Every record below should be retyped exactly, and no picture should appear in the copy.

◆ Provided data ◆
-- Opening Marker --

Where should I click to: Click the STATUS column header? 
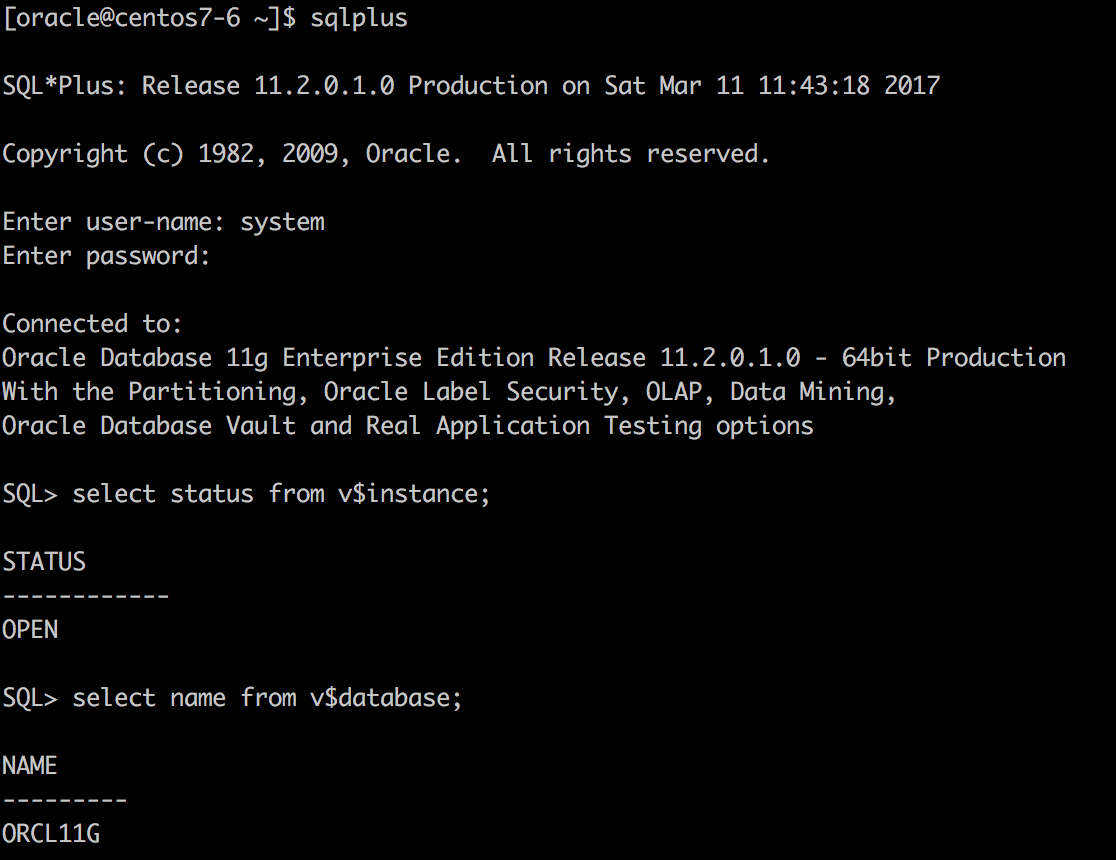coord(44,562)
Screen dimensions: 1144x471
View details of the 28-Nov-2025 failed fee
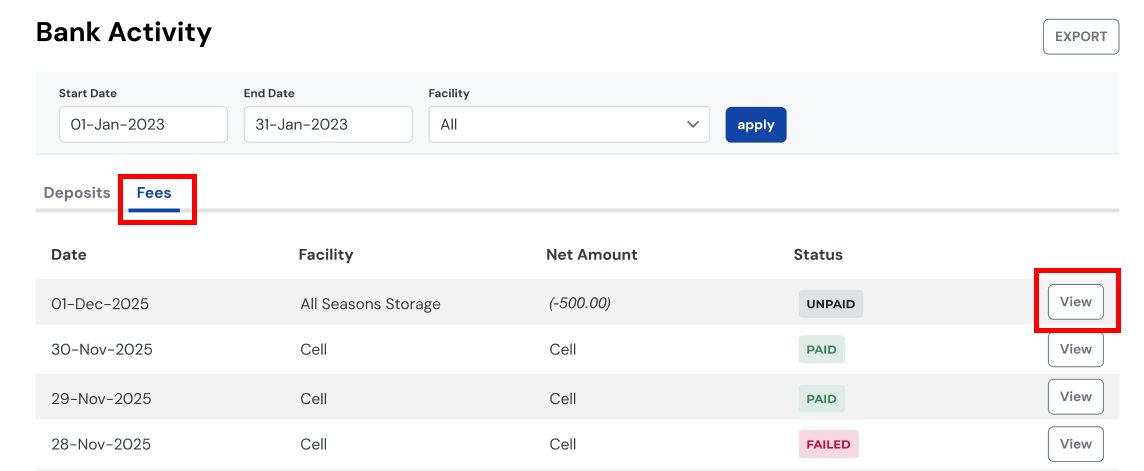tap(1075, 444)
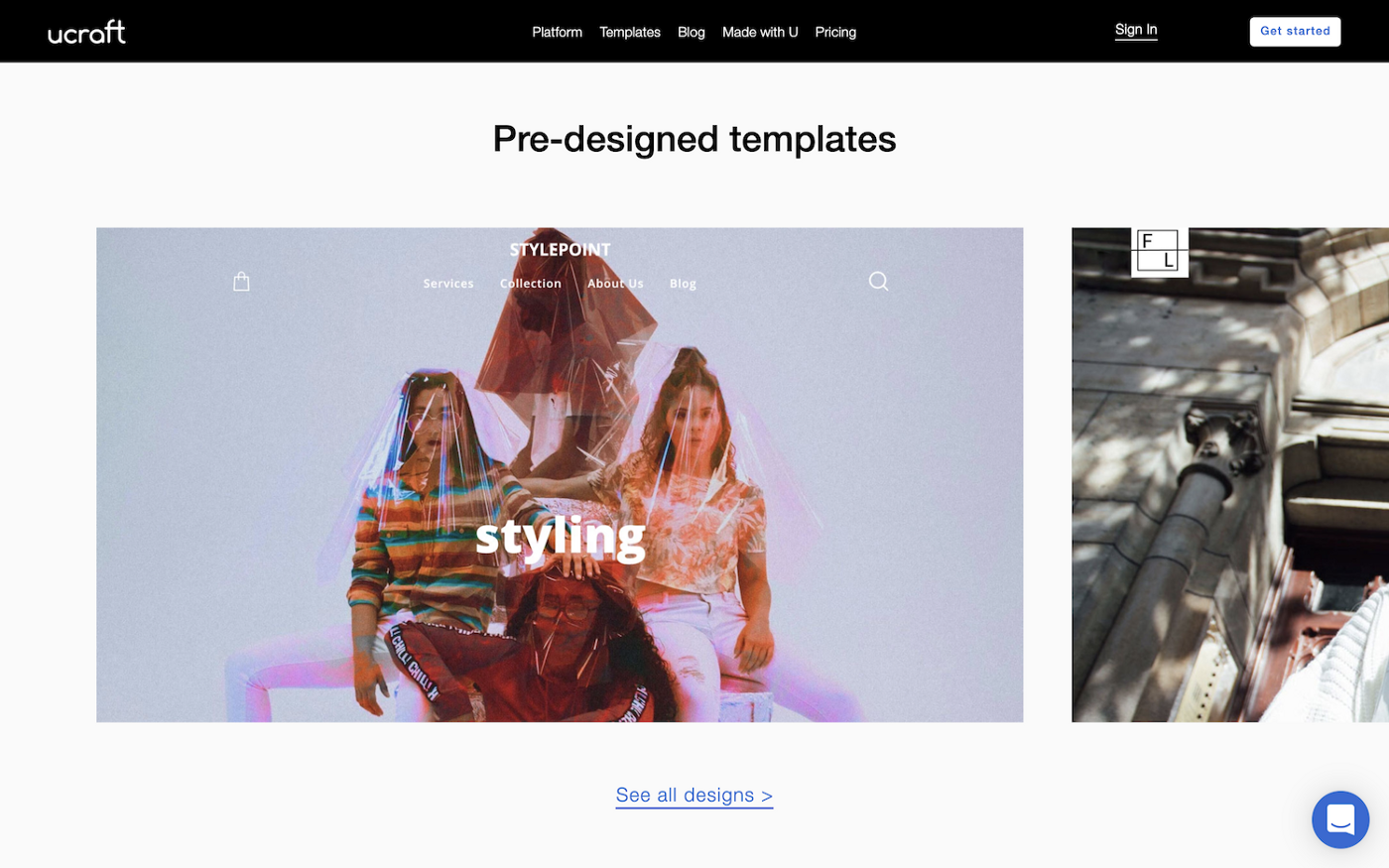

-- Closing Marker --

◆ Solved problem ◆
Where should I click to: Click the STATUS column header? 
coord(44,562)
Screen dimensions: 1144x471
View details of the 28-Nov-2025 failed fee
tap(1075, 444)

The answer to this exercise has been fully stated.